July 09, 2006
I’m starting to take some “next steps” in my journey back from the land of grief. Some of these are mental and or emotional adjustments, while others are more tangible. The most tangible one to date has been the changing of my voice mail greeting.
Until yesterday if you called my home phone you were greeted with the message Michele and I put together just over two years ago. I managed to make a recording of it over the winter using some VoIP software as it is the only (known to me) recording of her voice. But I’ve delayed changing the message as it was one more tangible reminder that she is truly gone.
I’ve also started to think about the artifacts she left behind. I want to keep them all but I understand that moving forward means letting go of the past. For some time now I have been waiting for life to resume again thinking that I’d let go when that time came. Now I realize that only by letting go will I get the resumption I desire.

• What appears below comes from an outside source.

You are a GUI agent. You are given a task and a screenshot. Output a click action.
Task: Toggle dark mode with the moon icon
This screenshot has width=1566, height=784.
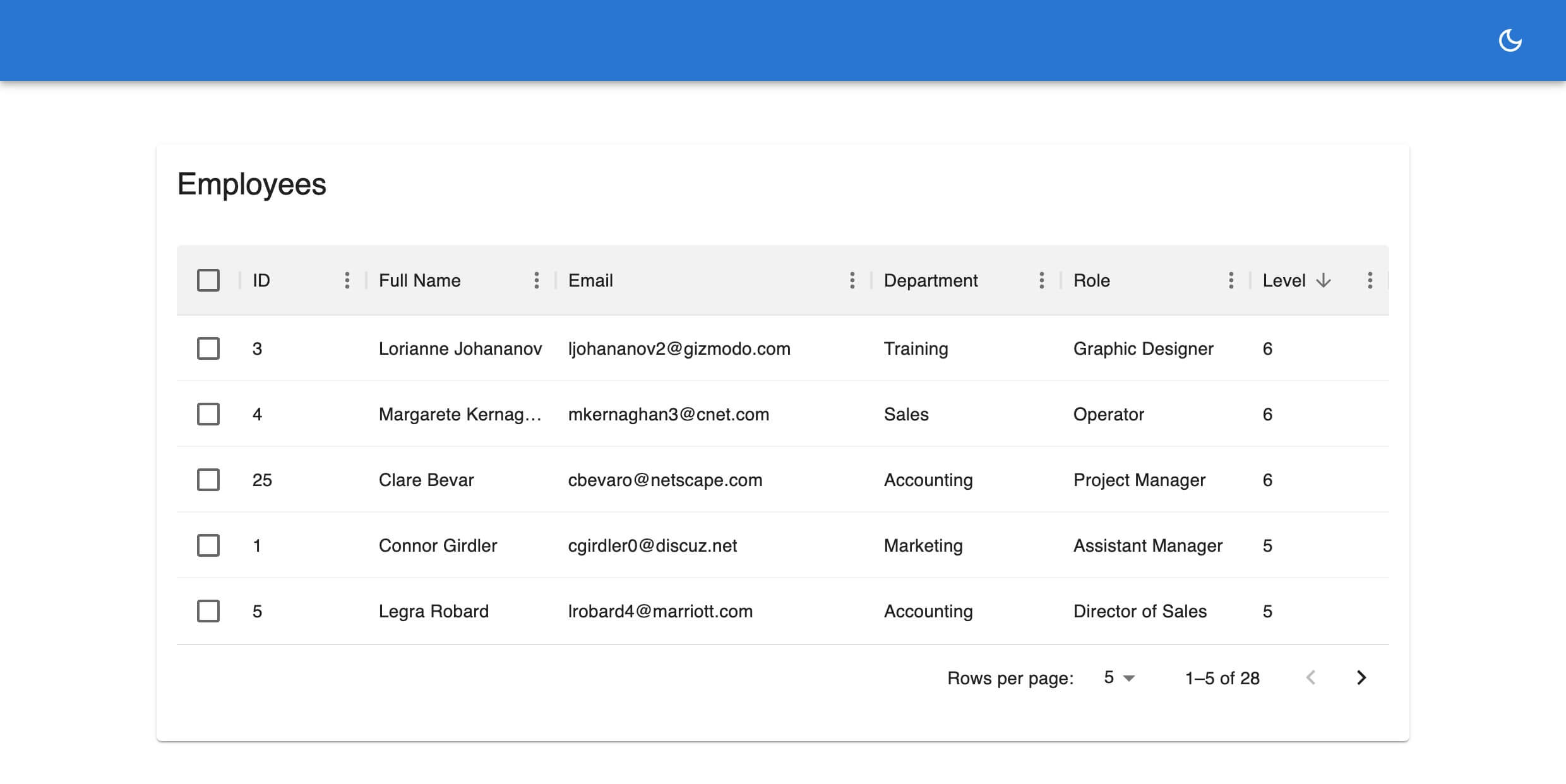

It will be a true test of my maturity to collect and pass on the things that Michele left behind that will only hold me back. I’m a pack rat of the worst sort; keeping mementos from twenty years ago in boxes that just get moved from place to place. I learned that by letting go of my anger and quilt about my sister’s death that I could be happy and free. Now I need to learn that the part of Michele that is truly important - her love, her spirit, and her truth - will always live inside of me. Pictures, dresses, cards, and bits of jewelry may trigger fond memories, but they aren’t truly necessary to keep her alive inside of me.
I want to get or make a small chest, and fill it with a few things that I can’t part with just yet. Some things I’ll put into a safe deposit box at the bank. And the rest, well, the rest I’ll try and let go.
My love for her will last until I die, and being blessed with a good memory, my memories will last until then as well. But my relationship with her has ended, at least on the physical plane, and I need to release myself from the physical trappings of that relationship.